## [Set exercise 1]
From the records, pull out the lines from the one containing "This screenshot has width=621, height=619. Task: Pick" up to and including the one containing "pyautogui.click(x=452, y=460)", and copy them unchanged.

## [Passage to read]
In this step you removed capabilities and apparmor from interfering, and started a new container with a seccomp profile that had no syscalls in its whitelist. You saw how this prevented all syscalls from within the container or to let it start in the first place.

Step 3: Run a container with no seccomp profile

Unless you specify a different profile, Docker will apply the default seccomp profile to all new containers. In this step you will see how to force a new container to run without a seccomp profile.

  1. Start a new container with the --security-opt seccomp=unconfined flag so that no seccomp profile is applied to it.

    docker run --rm -it --security-opt seccomp=unconfined debian:jessie sh
    
  2. From the terminal of the container run a whoami command to confirm that the container works and can make syscalls back to the Docker Host.

    whoami
    
    root
    
  3. To prove that we are not running with the default seccomp profile, try running a unshare command, which creates a new namespace:
      unshare --map-root-user --user
      whoami
    
      root
    
  4. Exit the container.
    exit
    
  5. Run the following strace command from your Docker Host to see a list of the syscalls used by the whoami program.

    Your Docker Host will need the strace package installed.

    apk add --update strace
    strace -c -f -S name whoami 2>&1 1>/dev/null | tail -n +3 | head -n -2 | awk '{print $(NF)}'
    
    access
    arch_prctl
    brk
    close
    connect
    execve
    <SNIP>
    socket
    write
    

You can also run the following simpler command and get a more verbose output.

   strace whoami
   execve("/usr/bin/whoami", ["whoami", "-qq"], [/* 21 vars */]) = 0
   brk(0)                                  = 0x1980000
   <SNIP>

You can substitute whoami for any other program.

In this step you started a new container with no seccomp profile and verified that the whoami program could execute. You also used the strace program to list the syscalls made by a particular run of the whoami program.

Step 4: Selectively remove syscalls

In this step you will see how applying changes to the default.json profile can be a good way to fine-tune which syscalls are available to containers.

The default-no-chmod.json profile is a modification of the default.json profile with the chmod(), fchmod(), and chmodat() syscalls removed from its whitelist.

  1. Start a new container with the default-no-chmod.json profile and attempt to run the chmod 777 / -v command.

    docker run --rm -it --security-opt seccomp=./seccomp-profiles/default-no-chmod.json alpine sh
    

    and then from inside the container:

    chmod 777 / -v
    
    chmod: /: Operation not permitted
    

The command fails because the chmod 777 / -v command uses some of the chmod(), fchmod(), and chmodat() syscalls that have been removed from the whitelist of the default-no-chmod.json profile.

  1. Exit the container.
    exit
    
  2. Start another new container with the default.json profile and run the same chmod 777 / -v.

## [Information given]
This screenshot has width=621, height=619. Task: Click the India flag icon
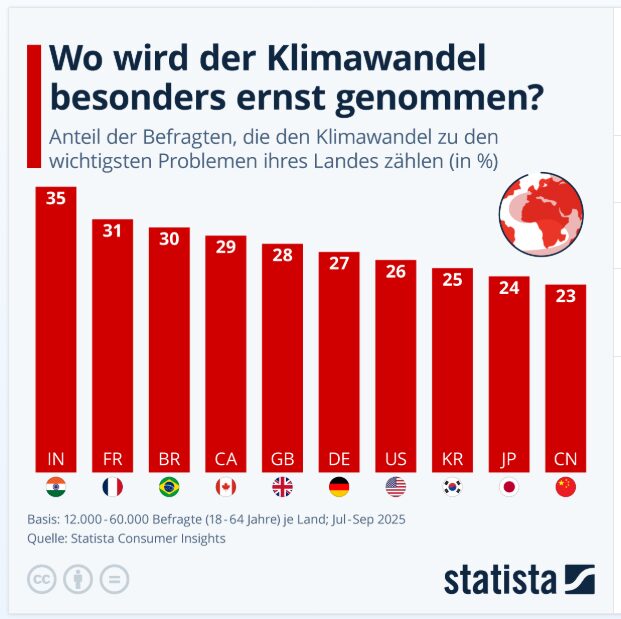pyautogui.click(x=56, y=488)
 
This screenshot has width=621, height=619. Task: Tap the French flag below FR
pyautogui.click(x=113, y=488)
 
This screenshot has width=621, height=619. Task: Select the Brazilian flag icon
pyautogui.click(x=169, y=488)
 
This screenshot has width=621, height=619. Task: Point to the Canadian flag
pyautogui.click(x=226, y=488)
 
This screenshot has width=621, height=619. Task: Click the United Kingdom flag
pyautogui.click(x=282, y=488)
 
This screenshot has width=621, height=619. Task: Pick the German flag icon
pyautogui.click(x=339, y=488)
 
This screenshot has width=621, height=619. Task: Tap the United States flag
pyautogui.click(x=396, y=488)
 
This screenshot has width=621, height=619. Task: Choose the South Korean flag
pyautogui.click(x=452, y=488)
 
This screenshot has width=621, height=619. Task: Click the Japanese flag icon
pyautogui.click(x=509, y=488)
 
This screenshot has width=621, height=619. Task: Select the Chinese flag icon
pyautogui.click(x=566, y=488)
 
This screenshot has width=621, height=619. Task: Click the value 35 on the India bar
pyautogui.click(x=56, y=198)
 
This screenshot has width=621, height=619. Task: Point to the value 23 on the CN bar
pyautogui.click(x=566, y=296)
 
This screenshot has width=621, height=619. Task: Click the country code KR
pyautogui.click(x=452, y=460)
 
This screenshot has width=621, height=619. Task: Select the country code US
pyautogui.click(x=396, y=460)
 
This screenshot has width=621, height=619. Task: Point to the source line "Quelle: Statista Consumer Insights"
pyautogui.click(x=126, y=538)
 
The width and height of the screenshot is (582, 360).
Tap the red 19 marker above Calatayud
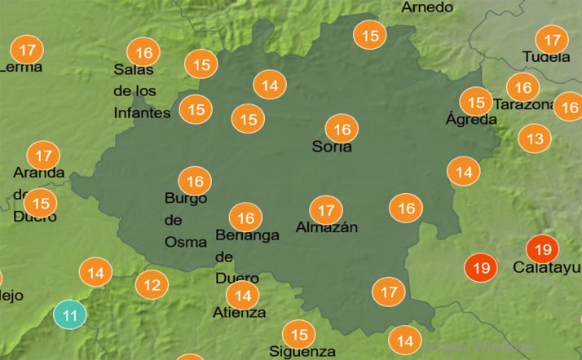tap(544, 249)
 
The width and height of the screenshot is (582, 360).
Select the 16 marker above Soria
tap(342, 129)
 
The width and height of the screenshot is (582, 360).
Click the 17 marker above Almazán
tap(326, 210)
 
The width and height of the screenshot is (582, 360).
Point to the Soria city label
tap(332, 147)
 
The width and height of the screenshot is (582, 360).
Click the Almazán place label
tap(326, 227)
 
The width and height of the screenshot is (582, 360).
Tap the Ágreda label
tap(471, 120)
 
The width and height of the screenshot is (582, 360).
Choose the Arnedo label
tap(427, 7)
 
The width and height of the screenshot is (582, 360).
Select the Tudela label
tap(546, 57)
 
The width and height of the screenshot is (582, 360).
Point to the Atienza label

## [Set exercise 2]
In the Docker seccomp walkthrough, condense the paragraph that opens "In this step you started a new container with no seccomp profile" into one shorter sentence.

## [Reply 1]
This screenshot has width=621, height=619. Task: Pick the German flag icon
pyautogui.click(x=339, y=488)
 
This screenshot has width=621, height=619. Task: Tap the United States flag
pyautogui.click(x=396, y=488)
 
This screenshot has width=621, height=619. Task: Choose the South Korean flag
pyautogui.click(x=452, y=488)
 
This screenshot has width=621, height=619. Task: Click the Japanese flag icon
pyautogui.click(x=509, y=488)
 
This screenshot has width=621, height=619. Task: Select the Chinese flag icon
pyautogui.click(x=566, y=488)
 
This screenshot has width=621, height=619. Task: Click the value 35 on the India bar
pyautogui.click(x=56, y=198)
 
This screenshot has width=621, height=619. Task: Point to the value 23 on the CN bar
pyautogui.click(x=566, y=296)
 
This screenshot has width=621, height=619. Task: Click the country code KR
pyautogui.click(x=452, y=460)

## [Reply 2]
This step ran a container without a seccomp profile, confirmed that whoami could execute, and used strace to list the syscalls made by one run of whoami.